Data engineering set for AI change

by PBT Group | May 28, 2024

Data engineering set for AI change

by PBT Group | May 28, 2024 | Blog | 0 comments

Data engineering set for AI change

Julian Thomas, Principal Consultant at PBT Group

Artificial intelligence (AI) will fundamentally transform the data architecture and engineering professions. According to research, in 2022, global business adoption of AI was sitting at 35%, an increase from the 31% of the year before with no signs that it will be slowing down any time soon.

Incorporating AI into operations offers significant opportunities for disruption, but the effectiveness hinges on trust. Traditionally, businesses have built machine learning models using secure, internal data sourced from their systems or acquired through reputable data providers like credit bureaus. This established practice ensures both the security and reliability of the data.

Internet sourcing

However, the landscape is shifting with modern AI applications, where there is a growing reliance on data sourced from the Internet. This trend raises concerns about the accuracy and validity of the data, emphasising the adage, ‘garbage in, garbage out.’ As businesses increasingly need to rely on AI models that use core internal data for training, the governance and security of this data come into sharper focus. It is therefore crucial for companies to navigate these diverse data sourcing scenarios carefully, ensuring robust data management practices are in place to maintain trust in AI-driven operations.

While AI and deep learning models are designed to improve over time, this does not necessarily guarantee the accuracy or relevance of the outputs when relying on freely sourced Internet data. These models refine their algorithms based on patterns and feedback, which allows them to evolve and enhance their performance gradually.

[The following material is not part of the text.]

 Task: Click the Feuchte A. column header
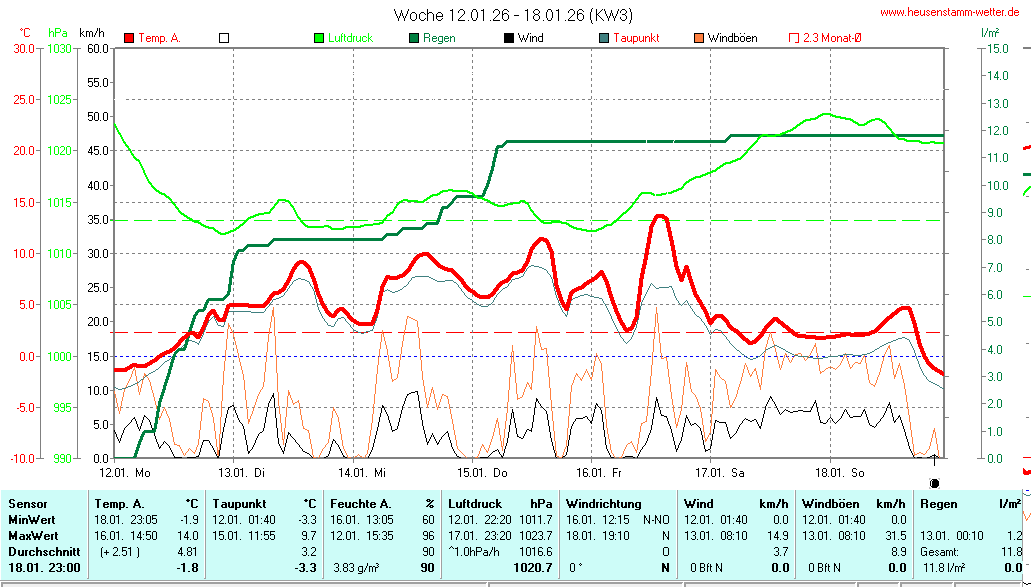point(383,504)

It is important to recognise that AI does not inherently distinguish between ‘good’ and ‘bad’ data. The criteria used by AI to evaluate data remain largely opaque, lacking clear auditability. This presents a challenge in ensuring the relevance and correctness of the information. For example, if you request instructions for building a six-seater table intended for adults, the model might provide accurate instructions -but for a child-sized version. This demonstrates that while the information may be correct, it might not always be relevant to the user’s specific needs. Therefore, as AI continues to advance, it is crucial to question and scrutinise the basis on which it processes and improves its data outputs.

A challenge of using Internet-sourced data for AI applications concerns the providence and ownership of that information. While data found on the Internet may not typically be protected by stringent regulatory requirements, the reverse scenario poses a greater risk. Businesses must be vigilant when supplying their protected data to cloud-based AI services. Concerns include how the data is secured, whether it is being used to train other models that could benefit third parties and overall data privacy.

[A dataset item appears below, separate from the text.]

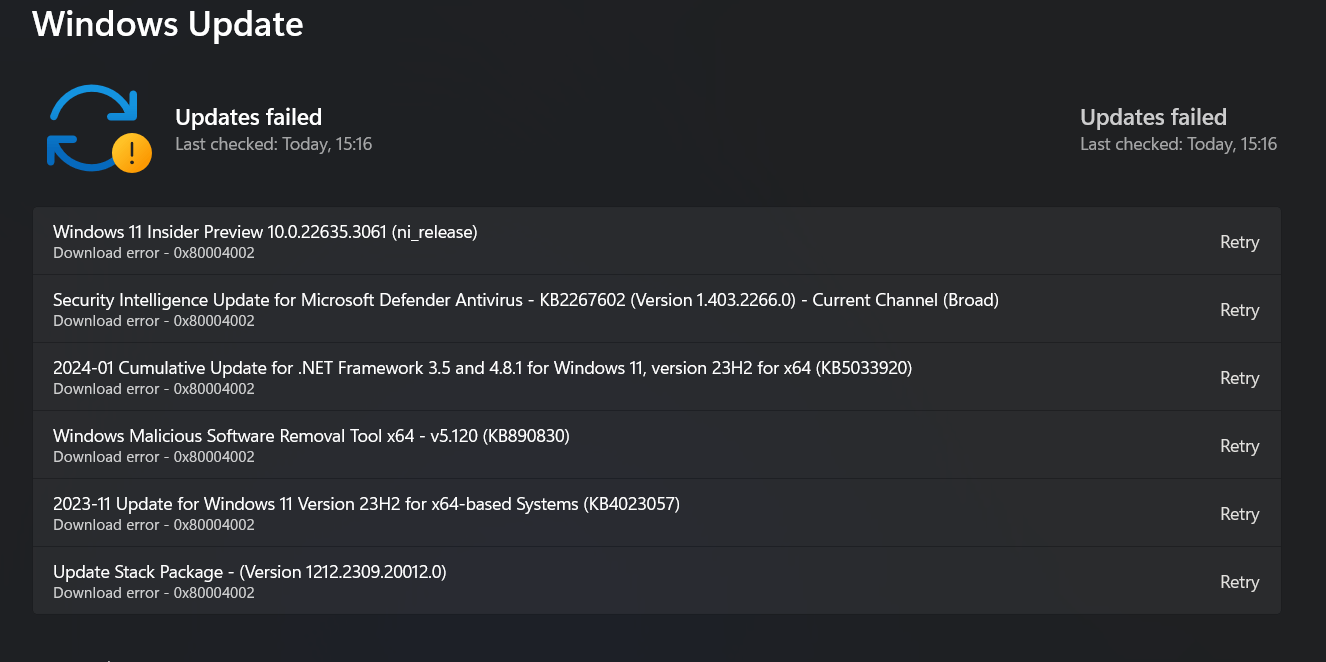Click the Windows Malicious Software Removal Tool title
The height and width of the screenshot is (662, 1326).
click(x=311, y=436)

On the other side, AI platforms themselves face potential legal risks, such as copyright infringement, when they use externally supplied data for building models. This could occur if the data, whether sourced from services or directly from the Internet, is used in ways that inadvertently benefit other stakeholders without proper authorisation. Therefore, businesses must consider both the security of their data and the compliance obligations governing it when engaging with AI technologies.

Strategic alignment

AI, at least for the time being, is not a technology that can or should be left to its own devices. Instead, it is a tool that can assist data architects and engineers do their jobs more effectively. For instance, companies can use the technology to automate repetitive and time-consuming processes that require little to no human intervention, leaving their data specialists with more time to focus on strategic work.

Of course, AI should never be left untethered. How would the organisation monitor the AI decision-making process, and will human operators have any control over what AI can be implemented within the business? A company must therefore have significant safeguards in place to ensure ethical and safe AI behaviour takes place.

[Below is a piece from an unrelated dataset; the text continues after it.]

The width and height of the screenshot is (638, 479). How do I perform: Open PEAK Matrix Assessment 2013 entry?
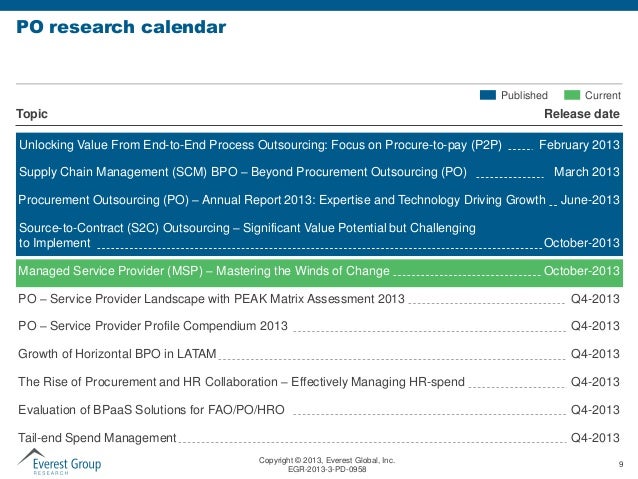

In addition to these guardrails, the AI decision-making process must be aligned with the broader business strategy. Imagine if a purely AI-driven call centre for an insurance company targeting women suddenly decides to sell policies to men. While there may be no ethical or safety concerns around this decision, it does not match the organisational mission.

Companies must therefore consider how to govern the AI decision-making process to ensure it stays within the boundaries of how the business wants to operate.

Making practical sense

As with any technology, the use of AI comes down to doing the basics right. This means that when AI is used as part of a data engineering solution approach, specialists need to consider the technology for analysing data, anomaly and outlier detection, advanced matching for data quality analysis, natural language processing for extracting data from unstructured data and performing sentiment analysis, recommendation systems, fraud detection. These are all things that have been indispensable to data engineers. AI can just be used to enhance the techniques further.

Throughout all of this, the role of the data engineer will remain secure. AI is not something that will replace the human skills and unique domain knowledge of an organisation in which an engineer is involved. Instead, a data engineer in conjunction with AI technology can refine models to increase performance, look to enhance data analytical outputs, and improve insights on how best to make judgement calls around data usage.

Of course, this does not mean data engineers can sit back and relax. They must embrace a mindset of continual upskilling and learning. Given how technology is changing, the data engineer of the future will be someone who has a good blend of mathematical, statistical, computer science, and data skills and knowledge. It comes down to using the technology in conjunction with their own skills and experience to create data-driven solutions that are still compliant with all data governance requirements.